Artificial intelligence driven global equity many-objective portfolio optimization through hybrid deep-learning extreme-value forecasting and evolutionary algorithms
摘要
This study develops a many-objective portfolio optimization (MOPO) framework that integrates deep-learning forecasts with realistic investment constraints to generate executable long–short trading strategies. The framework leverages predicted three-month high and low price targets, adjusted by model-specific forecast errors, to construct conservative entry, stop-loss, and take-profit levels. Forecasting accuracy was benchmarked across nineteen advanced deep-learning architectures on thirty-five global equities, covering multiple sectors and regions to ensure robust justification. The hybrid deep-learning model consistently achieved the lowest average error of prediction (4–5 % for highs & lows), whereas competing models often exceeded 10–40 %, confirming its reliability for this dataset while retaining a supportive role in the overall framework. The portfolio optimization is conducted on Indian equities, enabling realistic implementation under domestic market regulations, brokerage rules, and transaction costs.
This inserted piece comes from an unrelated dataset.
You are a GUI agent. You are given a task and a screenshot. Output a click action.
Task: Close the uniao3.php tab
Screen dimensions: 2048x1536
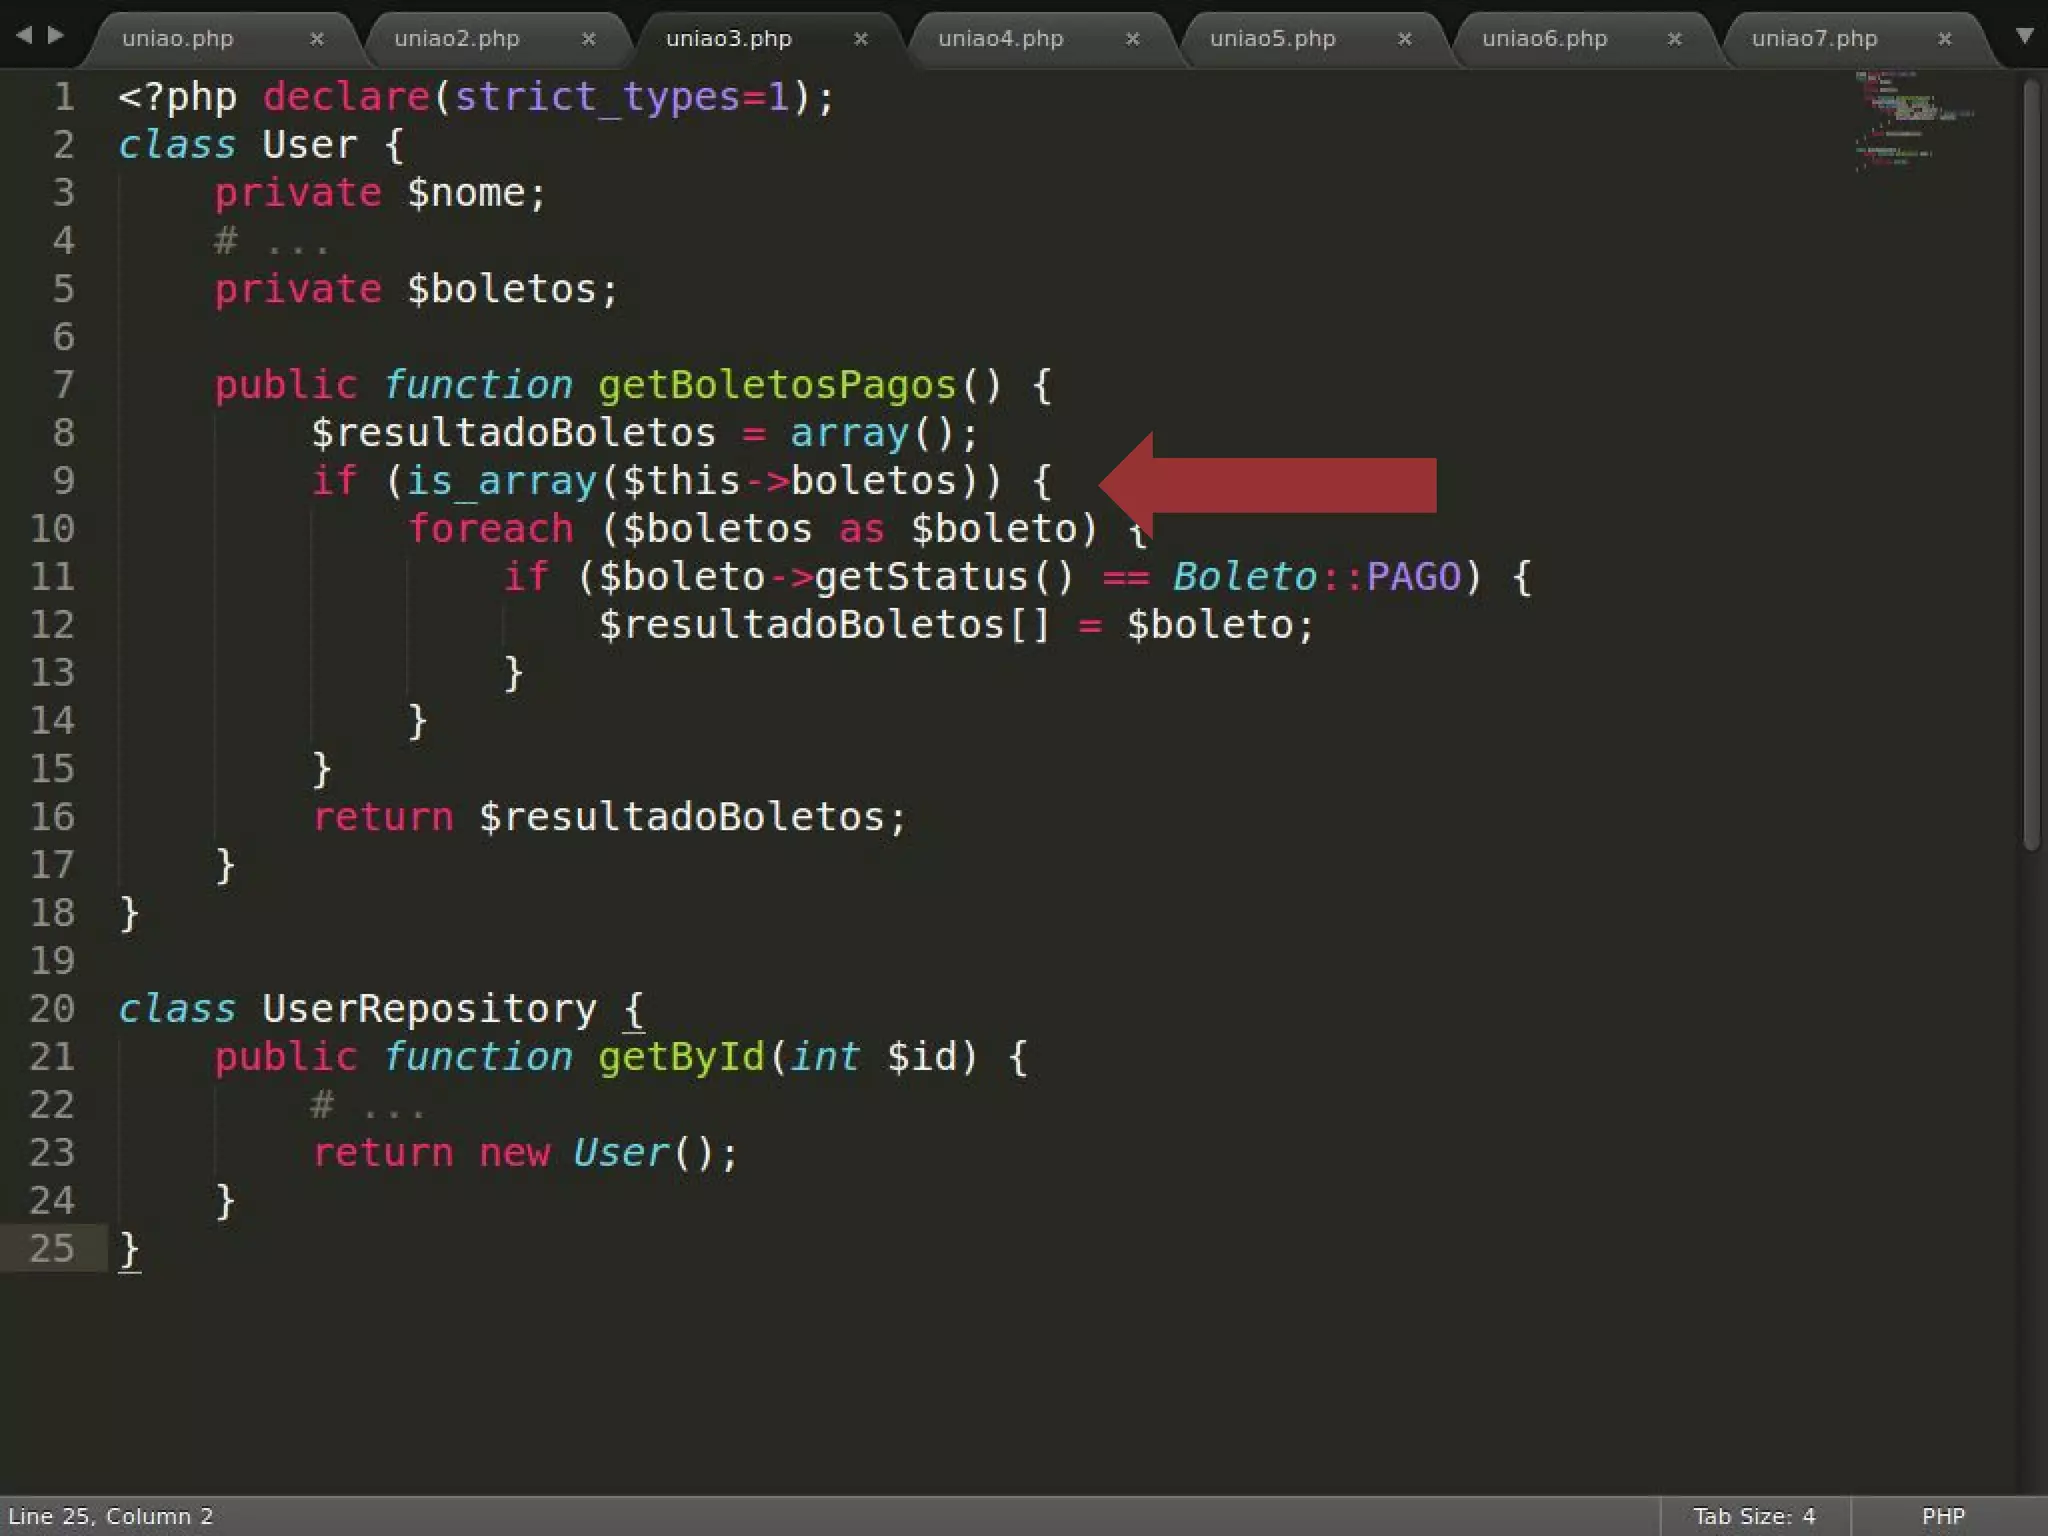click(860, 39)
The MOPO model balances nine conflicting objectives: historical and predicted returns and risk, diversification entropy, skewness, kurtosis, risk-adjusted ratios, and budget adherence. Advanced evolutionary algorithms such as NSGA-II, NSGA-III, SPEA2, MOEA/D, NSDE-R, and aspiration-level-based NSDE-R are employed to generate Pareto-optimal portfolios that reconcile these trade-offs. Out-of-sample validation confirms that embedding forecast errors as explicit risk measures improves the reliability of stop-loss and target generation, leading to robust, investor-ready strategies. In addition, Statistical validation through ANOVA and effect size analysis confirms that algorithmic differences across key financial objectives are highly significant and practically meaningful. By strategically embedding predictive signals into a rigorously validated MOPO framework, this study contributes a robust and practically implementable methodology for investor-aligned portfolio selection in dynamic equity markets.